### [Given instruction]
Set down the lines below word for word, starting at the first line and ending with the line that contains "韶山市 (188, 2553)".

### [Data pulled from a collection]
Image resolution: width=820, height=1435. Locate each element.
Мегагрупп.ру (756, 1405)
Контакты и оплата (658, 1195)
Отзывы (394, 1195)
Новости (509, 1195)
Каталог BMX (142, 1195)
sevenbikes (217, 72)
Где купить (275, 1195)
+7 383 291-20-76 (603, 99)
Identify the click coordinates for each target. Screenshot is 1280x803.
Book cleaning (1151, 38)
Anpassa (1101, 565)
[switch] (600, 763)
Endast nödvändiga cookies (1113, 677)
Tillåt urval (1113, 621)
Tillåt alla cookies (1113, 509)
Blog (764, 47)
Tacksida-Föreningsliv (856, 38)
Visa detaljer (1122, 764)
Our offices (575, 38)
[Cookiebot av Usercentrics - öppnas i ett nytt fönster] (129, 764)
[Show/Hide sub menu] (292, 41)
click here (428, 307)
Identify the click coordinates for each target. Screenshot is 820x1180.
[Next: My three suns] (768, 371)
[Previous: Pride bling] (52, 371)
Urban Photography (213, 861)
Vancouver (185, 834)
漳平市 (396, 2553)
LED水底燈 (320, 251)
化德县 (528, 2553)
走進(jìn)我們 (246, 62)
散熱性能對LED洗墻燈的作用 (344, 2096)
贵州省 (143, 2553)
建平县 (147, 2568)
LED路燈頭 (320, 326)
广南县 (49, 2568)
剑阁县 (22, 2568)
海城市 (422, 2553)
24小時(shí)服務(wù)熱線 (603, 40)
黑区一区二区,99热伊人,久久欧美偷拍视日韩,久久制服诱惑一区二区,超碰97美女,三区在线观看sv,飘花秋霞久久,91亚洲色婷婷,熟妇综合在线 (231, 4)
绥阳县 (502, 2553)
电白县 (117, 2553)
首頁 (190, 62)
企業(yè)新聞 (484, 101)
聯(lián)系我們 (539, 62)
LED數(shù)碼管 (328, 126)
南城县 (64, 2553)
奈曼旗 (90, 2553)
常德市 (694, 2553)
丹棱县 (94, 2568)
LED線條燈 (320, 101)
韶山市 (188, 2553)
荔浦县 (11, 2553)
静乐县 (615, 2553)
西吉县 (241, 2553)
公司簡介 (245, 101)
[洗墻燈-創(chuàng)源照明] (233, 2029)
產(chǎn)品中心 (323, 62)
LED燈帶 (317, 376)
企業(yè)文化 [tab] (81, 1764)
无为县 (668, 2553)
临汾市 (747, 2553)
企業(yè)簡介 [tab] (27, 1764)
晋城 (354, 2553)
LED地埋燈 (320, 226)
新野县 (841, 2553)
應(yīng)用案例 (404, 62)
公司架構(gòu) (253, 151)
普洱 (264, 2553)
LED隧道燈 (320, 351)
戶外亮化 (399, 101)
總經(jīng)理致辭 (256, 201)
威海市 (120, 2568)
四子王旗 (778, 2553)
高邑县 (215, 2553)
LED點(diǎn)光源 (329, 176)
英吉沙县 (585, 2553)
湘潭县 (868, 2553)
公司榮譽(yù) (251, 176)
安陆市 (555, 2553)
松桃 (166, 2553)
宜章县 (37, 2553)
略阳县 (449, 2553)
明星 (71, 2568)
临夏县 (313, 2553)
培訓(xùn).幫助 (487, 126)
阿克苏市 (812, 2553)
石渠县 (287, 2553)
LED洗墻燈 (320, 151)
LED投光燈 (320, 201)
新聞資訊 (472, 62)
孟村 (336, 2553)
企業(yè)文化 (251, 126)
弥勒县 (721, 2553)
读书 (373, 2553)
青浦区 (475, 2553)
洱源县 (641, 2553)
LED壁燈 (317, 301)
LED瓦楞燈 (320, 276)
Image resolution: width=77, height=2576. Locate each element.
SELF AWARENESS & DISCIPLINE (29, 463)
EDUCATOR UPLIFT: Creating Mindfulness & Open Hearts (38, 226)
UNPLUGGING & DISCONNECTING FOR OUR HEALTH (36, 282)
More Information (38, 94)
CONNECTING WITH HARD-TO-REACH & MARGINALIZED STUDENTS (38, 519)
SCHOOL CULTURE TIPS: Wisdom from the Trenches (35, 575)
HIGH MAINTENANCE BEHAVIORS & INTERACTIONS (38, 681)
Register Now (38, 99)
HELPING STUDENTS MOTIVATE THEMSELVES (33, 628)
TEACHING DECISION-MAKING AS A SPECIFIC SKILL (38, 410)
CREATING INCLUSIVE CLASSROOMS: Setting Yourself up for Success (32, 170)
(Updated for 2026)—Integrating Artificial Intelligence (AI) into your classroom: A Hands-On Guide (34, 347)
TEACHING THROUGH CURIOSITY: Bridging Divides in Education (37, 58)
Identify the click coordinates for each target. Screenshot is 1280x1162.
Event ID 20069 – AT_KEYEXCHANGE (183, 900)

### [Complete response]
Image resolution: width=820, height=1435. Locate each element.
Мегагрупп.ру (756, 1405)
Контакты и оплата (658, 1195)
Отзывы (394, 1195)
Новости (509, 1195)
Каталог BMX (142, 1195)
sevenbikes (217, 72)
Где купить (275, 1195)
+7 383 291-20-76 (603, 99)
Identify the click coordinates for each target. Screenshot is 1280x803.
Book cleaning (1151, 38)
Anpassa (1101, 565)
[switch] (600, 763)
Endast nödvändiga cookies (1113, 677)
Tillåt urval (1113, 621)
Tillåt alla cookies (1113, 509)
Blog (764, 47)
Tacksida-Föreningsliv (856, 38)
Visa detaljer (1122, 764)
Our offices (575, 38)
[Cookiebot av Usercentrics - öppnas i ett nytt fönster] (129, 764)
[Show/Hide sub menu] (292, 41)
click here (428, 307)
Identify the click coordinates for each target. Screenshot is 820x1180.
[Next: My three suns] (768, 371)
[Previous: Pride bling] (52, 371)
Urban Photography (213, 861)
Vancouver (185, 834)
漳平市 (396, 2553)
LED水底燈 (320, 251)
化德县 (528, 2553)
走進(jìn)我們 (246, 62)
散熱性能對LED洗墻燈的作用 (344, 2096)
贵州省 (143, 2553)
建平县 (147, 2568)
LED路燈頭 (320, 326)
广南县 (49, 2568)
剑阁县 (22, 2568)
海城市 (422, 2553)
24小時(shí)服務(wù)熱線 (603, 40)
黑区一区二区,99热伊人,久久欧美偷拍视日韩,久久制服诱惑一区二区,超碰97美女,三区在线观看sv,飘花秋霞久久,91亚洲色婷婷,熟妇综合在线 (231, 4)
绥阳县 (502, 2553)
电白县 (117, 2553)
首頁 (190, 62)
企業(yè)新聞 (484, 101)
聯(lián)系我們 (539, 62)
LED數(shù)碼管 (328, 126)
南城县 (64, 2553)
奈曼旗 (90, 2553)
常德市 (694, 2553)
丹棱县 (94, 2568)
LED線條燈 (320, 101)
韶山市 (188, 2553)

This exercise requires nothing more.